TASK OBJECTIVE » Reading the listing below, restate each entry exactly as written.

----- EXCERPTED RECORDS -----

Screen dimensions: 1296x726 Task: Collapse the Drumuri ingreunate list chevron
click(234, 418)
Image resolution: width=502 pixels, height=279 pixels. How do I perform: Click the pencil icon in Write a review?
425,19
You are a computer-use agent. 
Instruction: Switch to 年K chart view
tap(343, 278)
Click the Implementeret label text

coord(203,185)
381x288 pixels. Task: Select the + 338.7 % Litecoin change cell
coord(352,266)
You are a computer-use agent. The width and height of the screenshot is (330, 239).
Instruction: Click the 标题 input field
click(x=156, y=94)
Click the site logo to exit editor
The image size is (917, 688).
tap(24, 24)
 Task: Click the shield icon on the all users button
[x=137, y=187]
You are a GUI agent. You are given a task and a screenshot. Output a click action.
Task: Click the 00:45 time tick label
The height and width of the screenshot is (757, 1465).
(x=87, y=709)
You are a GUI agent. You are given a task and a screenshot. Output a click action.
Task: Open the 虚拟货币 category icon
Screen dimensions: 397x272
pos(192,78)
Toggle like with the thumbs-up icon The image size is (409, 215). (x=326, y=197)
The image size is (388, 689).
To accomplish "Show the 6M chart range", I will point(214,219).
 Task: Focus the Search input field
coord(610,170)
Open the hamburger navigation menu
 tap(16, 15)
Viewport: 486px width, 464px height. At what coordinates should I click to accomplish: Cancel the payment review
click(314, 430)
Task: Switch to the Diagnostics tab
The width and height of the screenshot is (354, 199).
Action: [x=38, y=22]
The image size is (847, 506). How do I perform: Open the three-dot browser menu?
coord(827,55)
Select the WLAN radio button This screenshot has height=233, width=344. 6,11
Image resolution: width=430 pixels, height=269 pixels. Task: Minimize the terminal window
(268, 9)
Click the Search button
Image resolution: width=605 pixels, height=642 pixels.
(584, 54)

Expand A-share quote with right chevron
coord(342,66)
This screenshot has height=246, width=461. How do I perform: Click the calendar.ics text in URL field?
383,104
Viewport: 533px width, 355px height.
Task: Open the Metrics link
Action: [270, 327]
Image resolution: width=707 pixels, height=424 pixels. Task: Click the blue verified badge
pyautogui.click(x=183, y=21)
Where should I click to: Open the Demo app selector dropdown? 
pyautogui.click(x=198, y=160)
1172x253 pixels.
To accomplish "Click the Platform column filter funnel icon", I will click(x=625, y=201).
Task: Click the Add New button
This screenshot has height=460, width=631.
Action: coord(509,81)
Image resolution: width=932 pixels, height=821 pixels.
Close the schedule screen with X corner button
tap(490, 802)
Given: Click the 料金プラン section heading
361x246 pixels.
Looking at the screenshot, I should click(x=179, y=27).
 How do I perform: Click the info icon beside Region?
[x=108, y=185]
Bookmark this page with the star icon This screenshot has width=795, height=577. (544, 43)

-----

EXERCISE OUTPUT »
Screen dimensions: 1296x726 Task: Collapse the Drumuri ingreunate list chevron
click(234, 418)
Image resolution: width=502 pixels, height=279 pixels. How do I perform: Click the pencil icon in Write a review?
425,19
You are a computer-use agent. 
Instruction: Switch to 年K chart view
tap(343, 278)
Click the Implementeret label text

coord(203,185)
381x288 pixels. Task: Select the + 338.7 % Litecoin change cell
coord(352,266)
You are a computer-use agent. The width and height of the screenshot is (330, 239).
Instruction: Click the 标题 input field
click(x=156, y=94)
Click the site logo to exit editor
The image size is (917, 688).
tap(24, 24)
 Task: Click the shield icon on the all users button
[x=137, y=187]
You are a GUI agent. You are given a task and a screenshot. Output a click action.
Task: Click the 00:45 time tick label
The height and width of the screenshot is (757, 1465).
(x=87, y=709)
You are a GUI agent. You are given a task and a screenshot. Output a click action.
Task: Open the 虚拟货币 category icon
Screen dimensions: 397x272
pos(192,78)
Toggle like with the thumbs-up icon The image size is (409, 215). (x=326, y=197)
The image size is (388, 689).
To accomplish "Show the 6M chart range", I will point(214,219).
 Task: Focus the Search input field
coord(610,170)
Open the hamburger navigation menu
 tap(16, 15)
Viewport: 486px width, 464px height. At what coordinates should I click to accomplish: Cancel the payment review
click(314, 430)
Task: Switch to the Diagnostics tab
The width and height of the screenshot is (354, 199).
Action: [x=38, y=22]
The image size is (847, 506). How do I perform: Open the three-dot browser menu?
coord(827,55)
Select the WLAN radio button This screenshot has height=233, width=344. 6,11
Image resolution: width=430 pixels, height=269 pixels. Task: Minimize the terminal window
(268, 9)
Click the Search button
Image resolution: width=605 pixels, height=642 pixels.
(584, 54)

Expand A-share quote with right chevron
coord(342,66)
This screenshot has height=246, width=461. How do I perform: Click the calendar.ics text in URL field?
383,104
Viewport: 533px width, 355px height.
Task: Open the Metrics link
Action: [270, 327]
Image resolution: width=707 pixels, height=424 pixels. Task: Click the blue verified badge
pyautogui.click(x=183, y=21)
Where should I click to: Open the Demo app selector dropdown? 
pyautogui.click(x=198, y=160)
1172x253 pixels.
To accomplish "Click the Platform column filter funnel icon", I will click(x=625, y=201).
Task: Click the Add New button
This screenshot has height=460, width=631.
Action: coord(509,81)
Image resolution: width=932 pixels, height=821 pixels.
Close the schedule screen with X corner button
tap(490, 802)
Given: Click the 料金プラン section heading
361x246 pixels.
Looking at the screenshot, I should click(x=179, y=27).
 How do I perform: Click the info icon beside Region?
[x=108, y=185]
Bookmark this page with the star icon This screenshot has width=795, height=577. (544, 43)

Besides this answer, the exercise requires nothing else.